Furniture from my parents when they downsized to move south. Furniture from my grandmother when she passed away. Furniture from my middle brother when he moved abroad. All this, despite living in the smallest house of any of us.

In all honesty, we have too much stuff, but sentimentality seems to prevent us from doing the sensible thing. An aspect of this is my father’s obsolete tech, which has somehow also made its way to us. A 2012 MacBook Pro has actually been put to good use as my go-to writing laptop due to its excellent keyboard.

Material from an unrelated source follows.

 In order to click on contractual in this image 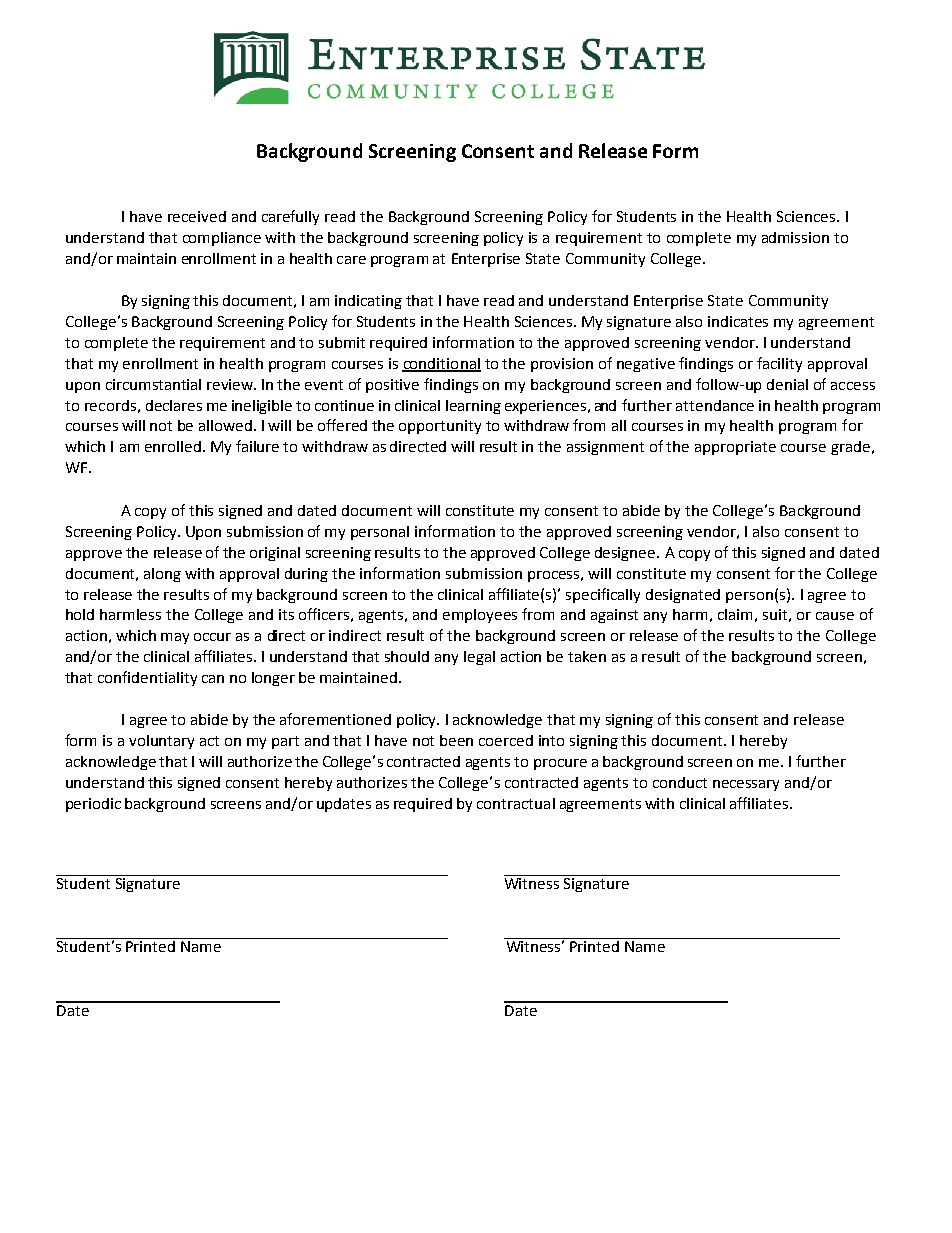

But what of the 2007 iMac, currently cluttering a corner of my bedroom? I span it up this evening to discover that I had previously installed Xfce Linux to turn it into a kind of media server. But why? It has a noisy hard disk and even noisier fan, and is nowhere near as convenient to use as a smartphone, tablet or laptop.

I spent an hour this evening, pondering how it might be repurposed. Do I have the patience to convert into an external display? Nope. And anyway we have three far superior modern monitors in the house already. What about a Raspberry Pi conversion project? Honestly, I can’t be bothered. What else? A funky terrarium?

Eventually, we have to concede that this hand-me-down tech is obsolete, best dispatched to a recycling service for disassembly. The same probably goes for the proliferation of nested tables, dining room chairs and uncomfortable armchairs. Some may eventually be repaired: my new accidental hobby this summer.

Will it actually happen though? No, I suspect worries about e-waste will mean the iMac simply ends up in the loft, wrapped in bubble-wrap and a plastic bag, to be marvelled over by our grandchildren in thirty years time, shortly before it is chucked in a skip once and for all, with all their other inherited crap.

By then, everything will be obsolete and surplus to requirements. Even us.